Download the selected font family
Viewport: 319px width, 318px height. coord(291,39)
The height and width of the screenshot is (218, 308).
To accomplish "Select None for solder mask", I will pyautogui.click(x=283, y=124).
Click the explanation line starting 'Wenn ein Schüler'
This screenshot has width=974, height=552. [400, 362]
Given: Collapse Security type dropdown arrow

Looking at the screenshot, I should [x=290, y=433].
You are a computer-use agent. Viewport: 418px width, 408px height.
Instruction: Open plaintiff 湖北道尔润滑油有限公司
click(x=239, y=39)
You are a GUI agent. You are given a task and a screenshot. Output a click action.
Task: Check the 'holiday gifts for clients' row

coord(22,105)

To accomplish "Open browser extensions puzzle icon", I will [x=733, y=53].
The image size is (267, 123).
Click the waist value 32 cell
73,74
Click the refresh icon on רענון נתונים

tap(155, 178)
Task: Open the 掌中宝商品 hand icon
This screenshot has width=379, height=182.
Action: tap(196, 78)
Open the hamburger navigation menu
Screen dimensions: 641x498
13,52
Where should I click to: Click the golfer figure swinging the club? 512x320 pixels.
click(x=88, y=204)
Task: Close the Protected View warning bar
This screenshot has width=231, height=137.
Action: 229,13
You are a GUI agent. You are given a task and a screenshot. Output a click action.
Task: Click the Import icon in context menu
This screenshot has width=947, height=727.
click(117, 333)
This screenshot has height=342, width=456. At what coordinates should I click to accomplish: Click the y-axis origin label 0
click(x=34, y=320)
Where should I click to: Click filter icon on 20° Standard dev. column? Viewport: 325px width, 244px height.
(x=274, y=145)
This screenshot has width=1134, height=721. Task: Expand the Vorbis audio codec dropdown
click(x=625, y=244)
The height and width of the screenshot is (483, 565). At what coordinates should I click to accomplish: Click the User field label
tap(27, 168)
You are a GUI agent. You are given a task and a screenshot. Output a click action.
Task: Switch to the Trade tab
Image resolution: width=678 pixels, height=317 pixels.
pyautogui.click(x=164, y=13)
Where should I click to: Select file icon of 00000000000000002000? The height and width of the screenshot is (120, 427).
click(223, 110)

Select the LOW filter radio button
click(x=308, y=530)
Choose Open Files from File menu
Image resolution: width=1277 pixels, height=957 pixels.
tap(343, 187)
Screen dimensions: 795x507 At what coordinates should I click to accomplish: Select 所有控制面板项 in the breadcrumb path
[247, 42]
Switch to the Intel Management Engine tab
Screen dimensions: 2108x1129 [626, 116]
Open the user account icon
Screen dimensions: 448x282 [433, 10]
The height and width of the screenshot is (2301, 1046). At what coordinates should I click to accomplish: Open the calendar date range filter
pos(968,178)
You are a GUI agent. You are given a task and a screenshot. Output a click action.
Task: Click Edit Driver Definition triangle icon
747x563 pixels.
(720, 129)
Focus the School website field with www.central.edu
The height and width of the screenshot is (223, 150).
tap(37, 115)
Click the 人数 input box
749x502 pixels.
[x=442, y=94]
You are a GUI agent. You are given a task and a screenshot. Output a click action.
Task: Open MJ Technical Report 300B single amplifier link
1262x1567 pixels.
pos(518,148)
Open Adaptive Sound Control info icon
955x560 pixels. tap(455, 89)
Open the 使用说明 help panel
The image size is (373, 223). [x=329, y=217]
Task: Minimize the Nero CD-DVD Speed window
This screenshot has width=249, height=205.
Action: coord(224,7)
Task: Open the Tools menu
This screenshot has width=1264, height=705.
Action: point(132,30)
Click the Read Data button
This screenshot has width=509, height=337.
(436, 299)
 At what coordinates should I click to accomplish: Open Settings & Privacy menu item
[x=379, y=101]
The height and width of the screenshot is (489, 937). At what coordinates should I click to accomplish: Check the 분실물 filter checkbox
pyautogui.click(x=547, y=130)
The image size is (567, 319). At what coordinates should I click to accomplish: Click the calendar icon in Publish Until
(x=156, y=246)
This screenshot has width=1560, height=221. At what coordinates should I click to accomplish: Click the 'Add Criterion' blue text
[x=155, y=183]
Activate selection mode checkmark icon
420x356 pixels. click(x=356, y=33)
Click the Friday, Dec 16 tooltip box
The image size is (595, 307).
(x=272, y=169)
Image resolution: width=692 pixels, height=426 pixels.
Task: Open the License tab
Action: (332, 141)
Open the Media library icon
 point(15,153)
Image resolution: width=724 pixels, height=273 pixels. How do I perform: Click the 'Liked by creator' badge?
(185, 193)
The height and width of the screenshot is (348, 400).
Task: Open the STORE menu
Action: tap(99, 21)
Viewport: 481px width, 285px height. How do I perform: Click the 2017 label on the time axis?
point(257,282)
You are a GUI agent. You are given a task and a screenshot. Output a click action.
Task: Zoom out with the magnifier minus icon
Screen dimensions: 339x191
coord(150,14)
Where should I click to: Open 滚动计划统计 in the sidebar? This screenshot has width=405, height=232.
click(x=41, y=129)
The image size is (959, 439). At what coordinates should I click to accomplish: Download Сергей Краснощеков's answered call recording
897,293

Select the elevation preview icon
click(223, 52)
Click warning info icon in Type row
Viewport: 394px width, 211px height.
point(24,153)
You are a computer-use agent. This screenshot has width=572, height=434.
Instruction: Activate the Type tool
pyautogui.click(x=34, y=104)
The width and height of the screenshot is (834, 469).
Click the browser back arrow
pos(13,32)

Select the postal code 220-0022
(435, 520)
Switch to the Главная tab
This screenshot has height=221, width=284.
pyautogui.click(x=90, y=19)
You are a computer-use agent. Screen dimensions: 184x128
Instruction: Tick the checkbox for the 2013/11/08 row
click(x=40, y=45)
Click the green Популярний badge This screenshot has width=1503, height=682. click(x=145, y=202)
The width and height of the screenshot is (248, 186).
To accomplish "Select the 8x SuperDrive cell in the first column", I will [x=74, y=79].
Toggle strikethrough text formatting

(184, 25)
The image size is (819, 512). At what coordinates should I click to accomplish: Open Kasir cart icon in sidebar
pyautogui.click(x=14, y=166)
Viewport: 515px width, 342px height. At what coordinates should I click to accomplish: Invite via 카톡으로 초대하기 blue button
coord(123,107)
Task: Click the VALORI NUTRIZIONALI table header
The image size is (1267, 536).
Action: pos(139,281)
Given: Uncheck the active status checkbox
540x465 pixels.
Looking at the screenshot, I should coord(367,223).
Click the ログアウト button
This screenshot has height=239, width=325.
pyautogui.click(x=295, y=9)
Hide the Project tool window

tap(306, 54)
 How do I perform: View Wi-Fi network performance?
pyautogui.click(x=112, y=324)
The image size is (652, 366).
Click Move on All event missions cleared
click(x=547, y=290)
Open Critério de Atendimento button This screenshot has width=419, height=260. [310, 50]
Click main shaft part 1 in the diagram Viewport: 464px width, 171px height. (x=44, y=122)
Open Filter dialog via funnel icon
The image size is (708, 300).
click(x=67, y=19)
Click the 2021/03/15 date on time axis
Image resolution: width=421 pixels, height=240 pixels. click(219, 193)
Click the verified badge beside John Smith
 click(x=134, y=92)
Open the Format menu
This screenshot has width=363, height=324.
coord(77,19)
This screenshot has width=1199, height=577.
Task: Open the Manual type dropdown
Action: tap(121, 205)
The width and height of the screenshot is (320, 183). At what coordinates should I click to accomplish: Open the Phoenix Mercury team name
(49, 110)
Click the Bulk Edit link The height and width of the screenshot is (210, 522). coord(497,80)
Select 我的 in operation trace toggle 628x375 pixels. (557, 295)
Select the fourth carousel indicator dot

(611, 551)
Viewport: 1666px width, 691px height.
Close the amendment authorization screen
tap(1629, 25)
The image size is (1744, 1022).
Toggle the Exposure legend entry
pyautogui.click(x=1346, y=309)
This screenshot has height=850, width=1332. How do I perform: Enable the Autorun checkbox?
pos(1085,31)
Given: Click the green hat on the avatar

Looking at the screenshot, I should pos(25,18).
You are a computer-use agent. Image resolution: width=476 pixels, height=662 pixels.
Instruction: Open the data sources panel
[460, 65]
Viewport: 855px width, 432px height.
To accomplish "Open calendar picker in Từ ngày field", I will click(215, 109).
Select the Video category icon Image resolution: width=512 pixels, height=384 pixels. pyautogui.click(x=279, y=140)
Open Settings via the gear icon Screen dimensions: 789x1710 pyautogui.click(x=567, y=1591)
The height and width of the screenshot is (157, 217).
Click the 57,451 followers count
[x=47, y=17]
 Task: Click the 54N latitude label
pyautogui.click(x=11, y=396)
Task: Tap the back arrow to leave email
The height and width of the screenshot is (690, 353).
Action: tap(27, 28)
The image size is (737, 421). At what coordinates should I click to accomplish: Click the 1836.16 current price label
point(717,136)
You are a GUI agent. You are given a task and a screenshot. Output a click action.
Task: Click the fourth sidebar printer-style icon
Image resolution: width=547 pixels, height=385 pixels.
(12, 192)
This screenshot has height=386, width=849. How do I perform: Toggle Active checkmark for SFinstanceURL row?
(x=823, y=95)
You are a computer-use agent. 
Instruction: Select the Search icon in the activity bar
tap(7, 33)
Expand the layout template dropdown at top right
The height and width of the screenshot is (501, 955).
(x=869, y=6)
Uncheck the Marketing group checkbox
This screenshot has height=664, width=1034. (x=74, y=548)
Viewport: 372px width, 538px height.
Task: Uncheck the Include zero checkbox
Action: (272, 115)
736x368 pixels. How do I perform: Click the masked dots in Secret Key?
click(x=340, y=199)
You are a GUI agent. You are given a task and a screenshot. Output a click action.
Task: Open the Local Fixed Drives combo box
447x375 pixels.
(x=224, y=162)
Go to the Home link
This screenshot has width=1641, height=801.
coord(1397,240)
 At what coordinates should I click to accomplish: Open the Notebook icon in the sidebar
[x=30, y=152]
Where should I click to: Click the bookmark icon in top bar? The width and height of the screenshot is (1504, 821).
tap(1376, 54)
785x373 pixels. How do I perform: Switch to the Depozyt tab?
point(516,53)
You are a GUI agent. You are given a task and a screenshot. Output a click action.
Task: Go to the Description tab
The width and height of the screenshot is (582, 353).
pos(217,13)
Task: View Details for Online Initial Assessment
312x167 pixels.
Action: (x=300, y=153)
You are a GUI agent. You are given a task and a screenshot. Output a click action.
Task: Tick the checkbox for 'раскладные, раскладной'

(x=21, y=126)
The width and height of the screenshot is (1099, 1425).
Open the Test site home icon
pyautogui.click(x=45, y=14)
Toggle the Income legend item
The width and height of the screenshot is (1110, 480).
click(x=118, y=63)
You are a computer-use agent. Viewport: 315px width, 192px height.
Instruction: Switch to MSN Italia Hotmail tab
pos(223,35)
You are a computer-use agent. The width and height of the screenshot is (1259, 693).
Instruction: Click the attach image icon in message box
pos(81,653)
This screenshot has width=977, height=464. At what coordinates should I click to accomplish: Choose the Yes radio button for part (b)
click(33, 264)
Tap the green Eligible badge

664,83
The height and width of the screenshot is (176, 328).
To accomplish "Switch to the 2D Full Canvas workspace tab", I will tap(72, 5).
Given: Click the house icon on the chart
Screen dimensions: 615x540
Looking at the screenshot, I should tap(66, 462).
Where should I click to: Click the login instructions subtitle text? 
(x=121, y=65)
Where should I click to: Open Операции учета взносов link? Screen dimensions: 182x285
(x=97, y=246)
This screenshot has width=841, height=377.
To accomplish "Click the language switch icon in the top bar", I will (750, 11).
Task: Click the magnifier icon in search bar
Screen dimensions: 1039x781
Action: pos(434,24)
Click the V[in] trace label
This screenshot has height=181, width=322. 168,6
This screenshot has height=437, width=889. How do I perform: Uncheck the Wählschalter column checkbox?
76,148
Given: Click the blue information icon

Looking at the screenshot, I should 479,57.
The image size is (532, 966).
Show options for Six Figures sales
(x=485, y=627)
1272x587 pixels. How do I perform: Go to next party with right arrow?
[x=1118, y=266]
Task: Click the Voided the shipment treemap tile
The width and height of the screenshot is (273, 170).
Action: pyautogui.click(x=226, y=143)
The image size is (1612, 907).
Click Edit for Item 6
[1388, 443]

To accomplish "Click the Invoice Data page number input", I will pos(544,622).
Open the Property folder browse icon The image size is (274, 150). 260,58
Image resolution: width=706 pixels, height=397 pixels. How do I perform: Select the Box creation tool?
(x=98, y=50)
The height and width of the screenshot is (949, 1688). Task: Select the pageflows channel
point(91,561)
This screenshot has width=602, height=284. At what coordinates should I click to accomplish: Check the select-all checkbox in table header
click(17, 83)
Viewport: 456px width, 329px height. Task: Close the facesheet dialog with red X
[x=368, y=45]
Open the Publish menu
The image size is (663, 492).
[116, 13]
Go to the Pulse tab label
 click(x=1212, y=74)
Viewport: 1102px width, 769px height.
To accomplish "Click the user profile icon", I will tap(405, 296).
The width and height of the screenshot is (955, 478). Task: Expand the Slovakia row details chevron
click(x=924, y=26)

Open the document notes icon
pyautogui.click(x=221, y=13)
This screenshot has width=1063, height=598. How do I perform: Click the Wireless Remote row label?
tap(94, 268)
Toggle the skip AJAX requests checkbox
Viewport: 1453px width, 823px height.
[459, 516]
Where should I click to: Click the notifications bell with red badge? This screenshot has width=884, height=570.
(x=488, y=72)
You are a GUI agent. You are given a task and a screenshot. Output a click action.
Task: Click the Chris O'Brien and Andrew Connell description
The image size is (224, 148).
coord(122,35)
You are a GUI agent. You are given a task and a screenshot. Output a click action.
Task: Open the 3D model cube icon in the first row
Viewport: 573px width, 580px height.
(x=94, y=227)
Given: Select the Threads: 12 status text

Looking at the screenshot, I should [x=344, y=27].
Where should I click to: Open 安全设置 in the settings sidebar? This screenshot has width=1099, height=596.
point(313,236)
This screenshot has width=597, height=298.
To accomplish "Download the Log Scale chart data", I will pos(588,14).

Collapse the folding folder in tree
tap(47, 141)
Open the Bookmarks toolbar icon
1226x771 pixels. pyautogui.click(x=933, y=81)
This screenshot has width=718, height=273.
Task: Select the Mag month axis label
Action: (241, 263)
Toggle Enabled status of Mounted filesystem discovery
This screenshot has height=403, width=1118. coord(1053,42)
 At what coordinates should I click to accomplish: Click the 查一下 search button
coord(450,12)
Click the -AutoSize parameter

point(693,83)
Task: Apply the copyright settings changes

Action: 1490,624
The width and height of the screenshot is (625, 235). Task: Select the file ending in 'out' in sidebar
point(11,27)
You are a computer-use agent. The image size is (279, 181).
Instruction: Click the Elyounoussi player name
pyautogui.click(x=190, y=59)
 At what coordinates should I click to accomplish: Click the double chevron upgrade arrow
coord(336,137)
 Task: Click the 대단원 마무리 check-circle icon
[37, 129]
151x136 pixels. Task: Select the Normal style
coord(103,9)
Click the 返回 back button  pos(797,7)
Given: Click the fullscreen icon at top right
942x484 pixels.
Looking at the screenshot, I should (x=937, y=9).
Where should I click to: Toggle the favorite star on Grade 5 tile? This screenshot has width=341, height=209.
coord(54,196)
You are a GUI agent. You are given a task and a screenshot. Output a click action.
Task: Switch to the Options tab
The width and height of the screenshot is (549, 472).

------------------------------

WHAT NEEDS TO BE DONE: Within the records, the lines containing the string "warning" are to be counted and their number given without comment.

RESULT: 2